ACA Compliance Reporting for 2023

ACA Compliance Reporting 2023

The fourth quarter of every year is hectic for employers and TPAs. From processing new benefits to closing out the current year, there is no shortage of work. But with regulatory changes over the last two years, it’s important to ensure you’ve maintained compliance. Now’s a good time to review Affordable Care Act (ACA) compliance reporting due in the first quarter of 2023.

ACA Compliance: What and Why?

What is ACA Compliance?

Employers who qualified as an ALE (Applicable Large Employer) during the prior year must maintain compliance under the Affordable Care Act. These employers must offer affordable benefits that meet healthcare minimums for eligible employees.

In 2010, the Obama Administration and Congress passed the ACA in an effort to change the face of American healthcare. Among other provisions, the ACA mandated that affordable health insurance be made available to more people to improve care and reduce costs. To ensure that availability continues, ACA violators face differing penalties. The type of penalty depends on coverage availability or whether it is affordable and meets a minimum value.

2023 Compliance Reporting

The Society of Human Resource Management (SHRM) has published five helpful reminders for employers on compliance reporting, which are summarized below.

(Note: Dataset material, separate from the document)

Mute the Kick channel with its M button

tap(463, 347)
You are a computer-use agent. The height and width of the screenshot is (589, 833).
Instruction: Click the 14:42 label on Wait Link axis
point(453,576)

Lower Affordability Threshold

For 2022, employers used 9.61% as the affordability threshold when calculating an employee’s required share of the lowest tier self-only plan premium. For 2023, that threshold drops to 9.12%. As you finalize 2023 group plans, ensure that plans meet the new requirement and communicate the change accordingly.

Affordability Safe Harbors

Do your employer groups understand the safe harbor requirements? Employers must consider each employee’s household income to determine the affordability threshold. However, since they are unable to know that figure for sure, they can use one of three Safe Harbor calculations:

  • W-2 Safe Harbor – Employers can use the employee’s reported wages from Box 1 of their IRS Form W-2.
  • Rate of Pay Safe Harbor – Employers can use an employee’s rate of income at the beginning of the coverage period and adjust for hourly employees if they work fewer hours during that same period.
  • Federal Poverty Line Safe Harbor – Employers can consider their coverage affordable if the employee’s monthly premium share is not more than 9.61% (annually adjusted percentage for 2022) of the federal poverty line for a single individual, divided by 12.

Employer Shared Responsibility Penalty (ESRP) Amounts Rising

Penalties for failing to provide required coverage, or providing coverage that does not meet affordability/minimum value as required, are adjusted annually for inflation. For 2023 reporting, those penalties are increasing as follows:

  • ALE employers who fail to provide health insurance coverage to at least 95 percent of full-time employees and their dependents face a penalty of $2,880 ($240/month) per employee
  • ALE employers who fail to provide coverage that meets affordability and minimum essential coverage (MEC) requirements face a penalty of $4,320 ($360/month) per employee

Form 1094-C/1095-C Deadlines

ALE employers must report certain group plan information annually so the IRS can determine if they are meeting the mandates. ALE employers must provide statements to employees no later than March 2, 2023. The employers must also file applicable reports for their situation no later than February 28, 2023 for paper filing or March 31, 2023 for electronic filing.

Current Draft ACA Reporting Forms

Self-funded plan sponsors who do not have more than 50 full or full-time equivalent employees will use Forms 1094-B and 1095-B. Those with more than 50 will use Forms 1094-C and 1095-C. Neither form contains material additions from the prior year, but they no longer reference the canceled individual mandate penalties.

New ALEs

Companies who qualify as ALEs for the first time may not fully grasp the difficulties they face if not compliant with requirements. In addition to their TPAs and brokers, new ALEs may want to consult with qualified benefits counsel.

A Note about ICHRAs and QSEHRAs

Employers struggling to afford group health coverage that meets affordability and MEC requirements should take another look at their ICHRA and QSEHRA options.

  • Qualified Small Employer Health Reimbursement Arrangements (QSEHRA) – QSEHRAs are an excellent option for employers with 50 or fewer full- or full-time equivalent employees. Each employer sets the amount it will reimburse employees for individual health coverage premiums, and the funds are not taxable to the employee. Additional information is available here.
  • Individual Coverage Health Reimbursement Arrangement (ICHRA) – After passage of the ACA, HRAs could no longer cover premium payments to employees for individual healthcare coverage. First came QSEHRAs, but they were limited to smaller employers. In 2019, employers gained the option of offering ICHRAs. This account type is an option for employers of any size, provided the employer does not give employees a choice between a group plan and individual coverage. Employers can use ICHRAs to satisfy ACA requirements as long as the individual coverage purchased by employees meet the minimum requirements.